Examples of popular Hefeweizen include Pinkus Hefe Weizen, Andechser Weissbier Hell, and Pyramid Breweries Hefeweizen just to mention a few.
Witbier, which translates to ‘white beer’ is a Belgian-style wheat beer that derives its name from its pale appearance. Traditionally, the beer is made with oats and pale unmalted wheat and barley, resulting in a creamy, milk-colored beer that also boasts an eye-catching sheen.
Although it dates back hundreds of years, a brewer by the name Pierre Celis revived witbier’s standing in the 1960s. Celis created the Hoegaarden wheat beer brand, which Anheuser-Busch InBev acquired in 2005.
Like the classic wheat beer, the hopping in the Belgian witbier is very mild. There is almost always some underlying acidity or sourness in witbier but this is balanced out well by the added coriander spices, orange peel, and fruity esters delivered by the yeast. A white beer rewards you with bouncy crispness and well-balanced carbonation.
That said, the high content of unmalted wheat makes it difficult to brew witbier to achieve the creamy body and mouthfeel. The truth is, many U.S. brewers haven’t perfected the art of making a solid, classic witbier. Substandard witbier is commonly overcompensated by adding too many low-quality spices. The result? A beer that tastes flat, lacks character and flavor, which is a far cry from the traditional Belgian wheat beer.
4. Berliner Weisse
Berliner Weisse traces its origins to the north of Germany and Poland. The beer is brewed with partially malted wheat. A tinge of acidity is added by introducing the lactobacillus yeast toward the end of the brewing processes.
With an alcohol by volume (ABV) of about 3.5%, Berliner Weisse beers are highly carbonated, super crispy and like other wheat beers, are cloudy with minimal traces of hopping. This variety is less spicy and sweet and leans more toward tangy. It is common for flavored syrups to be added to a Weisse to round off the sharp tanginess that is characteristic of this beer.
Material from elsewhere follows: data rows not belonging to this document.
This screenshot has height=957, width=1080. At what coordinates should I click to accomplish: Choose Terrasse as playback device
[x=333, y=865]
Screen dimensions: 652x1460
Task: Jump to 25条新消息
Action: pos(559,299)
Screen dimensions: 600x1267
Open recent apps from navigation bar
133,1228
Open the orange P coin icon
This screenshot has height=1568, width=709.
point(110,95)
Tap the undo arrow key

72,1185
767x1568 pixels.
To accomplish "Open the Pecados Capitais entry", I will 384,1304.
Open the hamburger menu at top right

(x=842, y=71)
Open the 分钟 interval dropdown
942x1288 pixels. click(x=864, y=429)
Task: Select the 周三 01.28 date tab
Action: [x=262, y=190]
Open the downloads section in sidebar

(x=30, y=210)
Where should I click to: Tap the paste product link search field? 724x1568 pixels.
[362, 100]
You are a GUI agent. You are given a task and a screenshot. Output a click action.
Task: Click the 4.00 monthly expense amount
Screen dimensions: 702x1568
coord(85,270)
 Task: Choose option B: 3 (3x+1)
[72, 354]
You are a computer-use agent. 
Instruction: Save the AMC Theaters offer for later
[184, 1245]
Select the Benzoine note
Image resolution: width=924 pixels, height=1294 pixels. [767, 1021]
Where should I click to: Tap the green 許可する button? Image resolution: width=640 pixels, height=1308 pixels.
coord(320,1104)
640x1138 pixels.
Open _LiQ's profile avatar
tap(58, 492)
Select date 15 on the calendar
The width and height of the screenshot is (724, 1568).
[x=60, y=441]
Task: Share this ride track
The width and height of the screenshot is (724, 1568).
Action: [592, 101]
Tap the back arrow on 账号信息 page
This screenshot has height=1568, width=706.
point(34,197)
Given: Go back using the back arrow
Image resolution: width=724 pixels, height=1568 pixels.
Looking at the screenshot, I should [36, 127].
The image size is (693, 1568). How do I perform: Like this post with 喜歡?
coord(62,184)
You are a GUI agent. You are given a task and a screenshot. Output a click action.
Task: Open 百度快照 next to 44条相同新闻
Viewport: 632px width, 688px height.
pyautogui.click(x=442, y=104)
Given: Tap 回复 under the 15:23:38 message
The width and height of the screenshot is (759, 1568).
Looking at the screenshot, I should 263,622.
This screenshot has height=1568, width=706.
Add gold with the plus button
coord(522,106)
Despite its charm, the Berliner Weisse is in decline as mass-produced lagers take over the market. If you want to savor a weisse, your best bet is to check with your local craft brewery many of which are making delicious varieties as they try to save this ancient beer style from extinction.
What Can You Pair Wheat Beer With?
Because of the small amount of hops and minimal bitterness, wheat beer generally pairs well with a variety of foods. Wash down a bowl of your favorite spicy pasta or shrimp with the cool and subdued American wheat ale.
Hefeweizen goes well with dairy products. The sweet and underlying fruity esters pair up well with salty foods including sausages, cheeses, egg dishes, and large vegetable salads sprinkled with nuts and oils.
Pair your choice of Berliner Weiss with anything from meats to potatoes. This wheat beer variety is the perfect accompaniment for French fries, hams, and salty cheeses. Don’t be afraid to serve some Berliner Weiss alongside a slice of deep chocolate cake or cheesecake for dessert.
Wheat beers are among the oldest types of beers dating back thousands of years. The characteristic lack of bitterness due to the low to moderate hopping makes this style of beer stand out.
The modest flavor and aroma make wheat beer such an approachable and drinkable beer. Go on and experiment with different food pairing until you find your sweet spot.